Fixing Static Asset and API Path Issues in FastAPI for Production Subpath Deployments

The Problem

I recently deployed a FastAPI Gmail OAuth application to a cloud platform under a subpath (/my-app/), and ran into a classic web development issue: static assets and API calls that worked perfectly on localhost were returning 404 errors in production.

The Setup:

  • Localhost: http://localhost:8080/
  • Production: https://api.example.com/my-app/

The Errors:

GET https://api.example.com/static/css/style.css 404 (Not Found)
GET https://api.example.com/static/js/main.js 404 (Not Found)
GET https://api.example.com/api/addGmailInbox 404 (Not Found)

The issue was that hardcoded paths like style.css work fine when your app runs at the root, but fail when deployed under a subpath where they should be /my-app/static/css/style.css.

The Root Cause

The application had several hardcoded absolute paths:

  1. Frontend HTML: <link rel="stylesheet" href="/static/css/style.css">
  2. JavaScript API calls: fetch('/api/addGmailInbox')
  3. Backend redirects: return RedirectResponse('/static/html/success.html')
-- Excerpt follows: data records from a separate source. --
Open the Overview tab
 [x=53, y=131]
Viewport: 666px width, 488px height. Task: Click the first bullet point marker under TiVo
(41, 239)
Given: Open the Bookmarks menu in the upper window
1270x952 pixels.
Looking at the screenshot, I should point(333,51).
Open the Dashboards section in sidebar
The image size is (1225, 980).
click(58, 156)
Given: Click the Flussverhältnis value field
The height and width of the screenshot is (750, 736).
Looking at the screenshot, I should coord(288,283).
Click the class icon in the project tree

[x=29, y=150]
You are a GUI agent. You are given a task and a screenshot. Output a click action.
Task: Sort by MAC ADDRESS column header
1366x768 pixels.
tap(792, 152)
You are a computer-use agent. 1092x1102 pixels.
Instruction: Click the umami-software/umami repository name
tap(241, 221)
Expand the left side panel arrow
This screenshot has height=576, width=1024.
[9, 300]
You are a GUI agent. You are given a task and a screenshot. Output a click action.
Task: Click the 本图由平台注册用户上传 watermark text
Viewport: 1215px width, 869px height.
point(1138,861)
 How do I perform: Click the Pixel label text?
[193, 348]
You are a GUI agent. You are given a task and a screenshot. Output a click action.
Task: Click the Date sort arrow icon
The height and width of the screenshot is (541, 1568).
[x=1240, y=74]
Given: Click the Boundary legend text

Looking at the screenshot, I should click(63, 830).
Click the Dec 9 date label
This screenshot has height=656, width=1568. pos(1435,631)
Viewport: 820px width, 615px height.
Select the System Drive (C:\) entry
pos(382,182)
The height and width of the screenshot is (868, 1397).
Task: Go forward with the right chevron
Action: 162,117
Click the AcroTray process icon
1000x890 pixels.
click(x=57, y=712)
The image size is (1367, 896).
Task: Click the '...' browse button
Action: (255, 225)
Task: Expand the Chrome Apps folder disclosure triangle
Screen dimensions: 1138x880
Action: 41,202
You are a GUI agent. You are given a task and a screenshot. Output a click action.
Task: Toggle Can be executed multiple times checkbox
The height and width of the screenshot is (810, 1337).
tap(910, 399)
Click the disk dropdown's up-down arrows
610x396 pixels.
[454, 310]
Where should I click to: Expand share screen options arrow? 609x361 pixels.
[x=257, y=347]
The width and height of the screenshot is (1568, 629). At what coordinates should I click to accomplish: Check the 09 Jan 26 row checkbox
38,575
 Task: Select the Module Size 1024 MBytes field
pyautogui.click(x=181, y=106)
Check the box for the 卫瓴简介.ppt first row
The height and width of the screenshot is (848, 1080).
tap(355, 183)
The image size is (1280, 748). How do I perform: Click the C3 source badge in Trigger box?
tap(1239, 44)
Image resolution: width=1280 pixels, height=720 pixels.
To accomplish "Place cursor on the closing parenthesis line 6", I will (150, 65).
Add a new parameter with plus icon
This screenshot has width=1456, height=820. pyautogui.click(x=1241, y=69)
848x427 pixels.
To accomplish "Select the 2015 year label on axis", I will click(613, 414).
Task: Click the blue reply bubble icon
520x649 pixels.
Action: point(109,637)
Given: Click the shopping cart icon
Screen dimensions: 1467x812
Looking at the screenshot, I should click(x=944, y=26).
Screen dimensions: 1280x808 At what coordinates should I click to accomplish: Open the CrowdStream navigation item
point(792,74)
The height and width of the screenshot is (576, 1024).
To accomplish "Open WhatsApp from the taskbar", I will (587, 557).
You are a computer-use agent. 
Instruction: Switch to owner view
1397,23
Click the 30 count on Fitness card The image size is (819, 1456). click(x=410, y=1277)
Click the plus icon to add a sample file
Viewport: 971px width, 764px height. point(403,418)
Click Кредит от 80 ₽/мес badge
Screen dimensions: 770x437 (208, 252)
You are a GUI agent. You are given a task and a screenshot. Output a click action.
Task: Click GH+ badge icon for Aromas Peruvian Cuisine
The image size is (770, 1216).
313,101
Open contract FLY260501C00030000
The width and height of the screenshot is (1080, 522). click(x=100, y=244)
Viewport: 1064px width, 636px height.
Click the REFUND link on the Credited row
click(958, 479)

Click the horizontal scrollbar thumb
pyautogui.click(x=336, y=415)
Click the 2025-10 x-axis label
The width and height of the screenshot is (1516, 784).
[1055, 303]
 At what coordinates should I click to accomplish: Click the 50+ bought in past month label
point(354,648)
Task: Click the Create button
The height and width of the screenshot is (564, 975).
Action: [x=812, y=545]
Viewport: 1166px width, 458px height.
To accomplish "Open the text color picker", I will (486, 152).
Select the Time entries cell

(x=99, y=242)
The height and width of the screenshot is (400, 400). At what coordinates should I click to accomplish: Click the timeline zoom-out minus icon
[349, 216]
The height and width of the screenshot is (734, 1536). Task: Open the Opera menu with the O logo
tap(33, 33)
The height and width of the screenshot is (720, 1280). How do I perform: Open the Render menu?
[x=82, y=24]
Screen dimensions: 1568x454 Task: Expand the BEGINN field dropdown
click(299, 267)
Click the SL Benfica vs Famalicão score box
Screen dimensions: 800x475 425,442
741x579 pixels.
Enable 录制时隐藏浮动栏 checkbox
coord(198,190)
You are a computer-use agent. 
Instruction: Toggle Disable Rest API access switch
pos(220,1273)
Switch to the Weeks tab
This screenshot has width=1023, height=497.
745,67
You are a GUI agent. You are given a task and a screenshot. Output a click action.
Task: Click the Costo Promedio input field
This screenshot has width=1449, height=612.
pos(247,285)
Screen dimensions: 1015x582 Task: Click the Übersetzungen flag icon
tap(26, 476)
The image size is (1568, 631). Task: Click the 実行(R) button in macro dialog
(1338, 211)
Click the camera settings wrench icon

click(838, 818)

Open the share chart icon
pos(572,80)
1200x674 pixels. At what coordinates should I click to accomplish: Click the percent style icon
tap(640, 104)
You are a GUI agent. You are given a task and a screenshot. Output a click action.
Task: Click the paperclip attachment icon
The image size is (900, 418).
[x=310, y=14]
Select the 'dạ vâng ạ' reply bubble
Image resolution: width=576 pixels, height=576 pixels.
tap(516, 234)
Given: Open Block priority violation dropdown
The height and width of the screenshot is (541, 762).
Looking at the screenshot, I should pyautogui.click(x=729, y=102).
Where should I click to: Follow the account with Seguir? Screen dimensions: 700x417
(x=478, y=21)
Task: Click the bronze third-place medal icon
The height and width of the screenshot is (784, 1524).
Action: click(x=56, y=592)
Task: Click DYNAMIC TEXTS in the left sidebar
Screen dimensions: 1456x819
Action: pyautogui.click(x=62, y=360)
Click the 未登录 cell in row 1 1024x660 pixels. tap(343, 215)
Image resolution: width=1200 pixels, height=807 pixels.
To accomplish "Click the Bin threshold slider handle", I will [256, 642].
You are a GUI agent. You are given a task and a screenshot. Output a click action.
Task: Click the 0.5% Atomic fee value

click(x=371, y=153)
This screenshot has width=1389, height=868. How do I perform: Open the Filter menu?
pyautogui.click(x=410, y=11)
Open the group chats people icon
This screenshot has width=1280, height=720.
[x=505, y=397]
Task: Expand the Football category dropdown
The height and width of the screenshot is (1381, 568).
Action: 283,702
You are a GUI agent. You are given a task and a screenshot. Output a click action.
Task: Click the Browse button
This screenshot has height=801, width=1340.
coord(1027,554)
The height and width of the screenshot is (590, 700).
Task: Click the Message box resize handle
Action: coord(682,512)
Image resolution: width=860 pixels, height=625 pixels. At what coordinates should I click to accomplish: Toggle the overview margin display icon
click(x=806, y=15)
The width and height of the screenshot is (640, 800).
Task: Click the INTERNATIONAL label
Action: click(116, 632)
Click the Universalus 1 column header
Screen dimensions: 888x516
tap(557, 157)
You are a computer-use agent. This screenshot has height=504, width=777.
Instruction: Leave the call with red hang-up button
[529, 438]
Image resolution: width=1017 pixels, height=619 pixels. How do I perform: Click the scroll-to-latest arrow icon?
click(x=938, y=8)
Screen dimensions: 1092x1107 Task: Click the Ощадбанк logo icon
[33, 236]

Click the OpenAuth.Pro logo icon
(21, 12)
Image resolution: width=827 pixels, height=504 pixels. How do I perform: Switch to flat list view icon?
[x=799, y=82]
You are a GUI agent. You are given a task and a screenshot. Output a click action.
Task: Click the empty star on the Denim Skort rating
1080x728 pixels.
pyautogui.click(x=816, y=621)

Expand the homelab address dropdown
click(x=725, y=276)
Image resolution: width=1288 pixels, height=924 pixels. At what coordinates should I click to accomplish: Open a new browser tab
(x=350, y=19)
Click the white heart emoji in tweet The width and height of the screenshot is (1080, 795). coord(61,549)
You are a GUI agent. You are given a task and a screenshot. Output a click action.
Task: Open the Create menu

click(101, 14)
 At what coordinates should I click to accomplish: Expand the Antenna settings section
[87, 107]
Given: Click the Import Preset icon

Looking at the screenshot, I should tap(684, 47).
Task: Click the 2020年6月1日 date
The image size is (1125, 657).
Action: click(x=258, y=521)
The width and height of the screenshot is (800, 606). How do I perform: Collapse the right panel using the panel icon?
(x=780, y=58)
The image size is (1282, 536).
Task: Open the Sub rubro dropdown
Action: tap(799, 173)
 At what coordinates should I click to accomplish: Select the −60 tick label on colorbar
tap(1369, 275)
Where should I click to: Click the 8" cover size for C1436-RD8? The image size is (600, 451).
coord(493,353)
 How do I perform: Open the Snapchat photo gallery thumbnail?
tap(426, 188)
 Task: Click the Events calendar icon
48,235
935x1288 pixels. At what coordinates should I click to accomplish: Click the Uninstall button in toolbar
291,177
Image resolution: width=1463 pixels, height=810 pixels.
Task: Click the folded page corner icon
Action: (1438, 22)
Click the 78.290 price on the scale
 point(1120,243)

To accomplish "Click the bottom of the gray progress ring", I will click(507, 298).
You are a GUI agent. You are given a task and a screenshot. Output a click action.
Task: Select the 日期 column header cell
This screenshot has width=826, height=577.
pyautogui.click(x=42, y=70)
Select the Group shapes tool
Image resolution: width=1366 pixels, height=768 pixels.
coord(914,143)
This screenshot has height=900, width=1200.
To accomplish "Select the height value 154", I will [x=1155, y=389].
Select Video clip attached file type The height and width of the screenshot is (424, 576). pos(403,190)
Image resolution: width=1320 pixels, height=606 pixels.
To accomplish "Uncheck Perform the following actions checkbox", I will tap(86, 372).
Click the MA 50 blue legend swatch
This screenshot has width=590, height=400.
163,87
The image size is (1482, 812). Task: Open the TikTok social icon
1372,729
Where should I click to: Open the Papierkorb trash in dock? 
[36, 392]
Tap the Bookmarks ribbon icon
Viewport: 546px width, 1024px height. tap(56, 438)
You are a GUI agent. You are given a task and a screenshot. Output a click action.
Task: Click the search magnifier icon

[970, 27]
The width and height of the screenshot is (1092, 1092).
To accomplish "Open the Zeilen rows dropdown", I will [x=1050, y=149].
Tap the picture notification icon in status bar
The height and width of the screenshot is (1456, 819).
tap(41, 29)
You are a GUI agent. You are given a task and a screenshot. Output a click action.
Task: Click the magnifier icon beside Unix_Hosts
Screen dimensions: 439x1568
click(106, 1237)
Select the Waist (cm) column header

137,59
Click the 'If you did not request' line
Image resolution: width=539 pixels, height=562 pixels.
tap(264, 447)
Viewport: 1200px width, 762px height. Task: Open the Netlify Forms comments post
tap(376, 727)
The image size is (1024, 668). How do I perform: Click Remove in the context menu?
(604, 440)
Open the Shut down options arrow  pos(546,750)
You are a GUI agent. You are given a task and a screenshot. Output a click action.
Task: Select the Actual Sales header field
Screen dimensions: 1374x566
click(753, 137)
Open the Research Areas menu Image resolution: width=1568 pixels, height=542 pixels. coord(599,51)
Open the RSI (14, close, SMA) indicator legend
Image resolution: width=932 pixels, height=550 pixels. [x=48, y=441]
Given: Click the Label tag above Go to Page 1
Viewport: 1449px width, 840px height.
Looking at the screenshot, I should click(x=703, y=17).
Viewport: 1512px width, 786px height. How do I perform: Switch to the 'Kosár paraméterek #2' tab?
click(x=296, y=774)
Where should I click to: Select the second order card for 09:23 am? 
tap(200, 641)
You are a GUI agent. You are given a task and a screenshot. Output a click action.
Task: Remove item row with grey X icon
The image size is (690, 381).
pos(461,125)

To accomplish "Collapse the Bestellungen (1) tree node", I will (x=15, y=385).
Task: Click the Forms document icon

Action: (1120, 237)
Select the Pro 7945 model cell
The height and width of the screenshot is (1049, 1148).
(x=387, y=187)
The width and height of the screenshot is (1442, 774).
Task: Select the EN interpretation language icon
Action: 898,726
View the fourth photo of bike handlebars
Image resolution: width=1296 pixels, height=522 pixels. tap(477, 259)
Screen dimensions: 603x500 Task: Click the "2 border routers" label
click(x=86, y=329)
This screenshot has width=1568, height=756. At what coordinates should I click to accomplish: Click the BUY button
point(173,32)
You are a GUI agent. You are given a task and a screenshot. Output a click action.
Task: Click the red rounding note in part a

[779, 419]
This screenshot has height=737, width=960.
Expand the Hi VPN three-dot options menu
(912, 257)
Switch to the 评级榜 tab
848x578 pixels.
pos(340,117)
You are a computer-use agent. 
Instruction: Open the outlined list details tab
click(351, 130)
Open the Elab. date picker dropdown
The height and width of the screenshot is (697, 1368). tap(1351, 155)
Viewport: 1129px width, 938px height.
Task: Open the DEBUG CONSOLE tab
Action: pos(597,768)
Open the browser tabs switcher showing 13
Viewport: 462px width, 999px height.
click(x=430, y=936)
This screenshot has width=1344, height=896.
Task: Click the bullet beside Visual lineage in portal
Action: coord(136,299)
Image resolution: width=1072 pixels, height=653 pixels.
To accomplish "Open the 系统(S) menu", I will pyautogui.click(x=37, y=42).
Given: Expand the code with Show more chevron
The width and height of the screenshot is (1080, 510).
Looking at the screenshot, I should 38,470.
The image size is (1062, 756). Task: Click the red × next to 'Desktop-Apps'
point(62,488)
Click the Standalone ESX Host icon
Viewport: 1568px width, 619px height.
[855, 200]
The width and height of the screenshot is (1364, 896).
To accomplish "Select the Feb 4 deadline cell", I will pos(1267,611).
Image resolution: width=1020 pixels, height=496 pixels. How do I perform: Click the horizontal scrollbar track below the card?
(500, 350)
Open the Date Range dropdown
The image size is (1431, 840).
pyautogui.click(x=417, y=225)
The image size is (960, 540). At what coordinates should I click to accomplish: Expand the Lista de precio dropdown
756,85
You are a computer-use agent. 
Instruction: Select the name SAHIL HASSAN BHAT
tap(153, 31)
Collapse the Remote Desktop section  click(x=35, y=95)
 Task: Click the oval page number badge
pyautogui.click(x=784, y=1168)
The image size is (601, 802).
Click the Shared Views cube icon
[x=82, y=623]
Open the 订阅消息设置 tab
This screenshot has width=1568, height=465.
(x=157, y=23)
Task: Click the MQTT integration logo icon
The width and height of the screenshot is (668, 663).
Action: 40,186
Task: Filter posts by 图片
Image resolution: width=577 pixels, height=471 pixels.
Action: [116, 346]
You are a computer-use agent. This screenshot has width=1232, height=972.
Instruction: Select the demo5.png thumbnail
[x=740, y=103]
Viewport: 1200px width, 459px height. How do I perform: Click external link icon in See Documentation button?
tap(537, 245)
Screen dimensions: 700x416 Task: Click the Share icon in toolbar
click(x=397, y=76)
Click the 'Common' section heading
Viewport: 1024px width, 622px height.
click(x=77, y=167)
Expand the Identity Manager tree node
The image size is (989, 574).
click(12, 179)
These paths assumed the app would always run at the domain root, which isn’t true for subpath deployments.

The Solution

1. Dynamic Path Detection in Frontend

Instead of hardcoded CSS/JS links, I implemented JavaScript-based dynamic loading:

<!-- OLD: Hardcoded paths -->
<link rel="stylesheet" href="/static/css/style.css">
<script src="/static/js/main.js"></script>

<!-- NEW: Dynamic paths -->
<script>
    // Dynamic path detection for production subpath support
    const isProduction = window.location.hostname.includes('api.example.com');
    const basePath = isProduction ? '/my-app' : '';

    // Add CSS with correct path
    const css = document.createElement('link');
    css.rel = 'stylesheet';
    css.href = basePath + '/static/css/style.css';
    document.head.appendChild(css);

    // Store base path for use in other scripts
    window.APP_BASE_PATH = basePath;
</script>

2. Dynamic API Calls in JavaScript

Updated the JavaScript to use the dynamic base path for API calls:

// OLD: Hardcoded API path
const response = await fetch('/api/addGmailInbox', {
    method: 'POST',
    // ...
});

// NEW: Dynamic API path
const basePath = window.APP_BASE_PATH || '';
const apiUrl = basePath + '/api/addGmailInbox';
const response = await fetch(apiUrl, {
    method: 'POST',
    // ...
});

3. Dynamic Redirects in Backend

Added a helper function to detect the environment and return the correct base path:

def get_base_path(request: Request) -> str:
    """Get the base path for the current environment"""
    # Check if we're in production by looking at the host
    host = request.headers.get("host", "")
    if "api.example.com" in host:
        return "/my-app"
    return ""

# OLD: Hardcoded redirect
return RedirectResponse(f"/static/html/success.html?{urlencode(params)}")

# NEW: Dynamic redirect
base_path = get_base_path(request)
return RedirectResponse(f"{base_path}/static/html/success.html?{urlencode(params)}")

The Results

After implementing these changes:

Localhost (works as before):

  • Static assets: http://localhost:8080/static/css/style.css
  • API calls: http://localhost:8080/api/addGmailInbox x
  • OAuth redirects: http://localhost:8080/static/html/success.html

Production (now works):

  • Static assets: https://api.example.com/my-app/static/css/style.css
  • API calls: https://api.example.com/my-app/api/addGmailInbox
  • OAuth redirects: https://api.example.com/my-app/static/html/success.html

Key Lessons Learned

  1. Never hardcode absolute paths when your app might be deployed under a subpath
  2. Environment detection can be done simply by checking the hostname
  3. Dynamic asset loading with JavaScript is sometimes necessary for complex deployment scenarios
  4. Backend redirects need the same dynamic path treatment as frontend code
  5. Test in production-like environments early to catch these issues

Alternative Approaches

While my solution works, there are other approaches worth considering (Im still new to FastAPI):

  1. Environment variables: Set a BASE_PATH environment variable instead of hostname detection
  2. FastAPI root_path: Use FastAPI’s built-in root_path configuration
  3. Reverse proxy configuration: Handle path rewriting at the proxy level
  4. Relative paths: Use relative paths where possible (though this has limitations)

The JavaScript-based approach I used is straightforward and doesn’t require complex server configuration, making it a good choice for platform-as-a-service deployments where you have limited control over the infrastructure.

Conclusion

Subpath deployments are common in microservices architectures and shared hosting environments. Having a strategy to handle dynamic paths from the start can save hours of debugging later. The key is to avoid hardcoded absolute paths and implement environment-aware path construction throughout your application stack.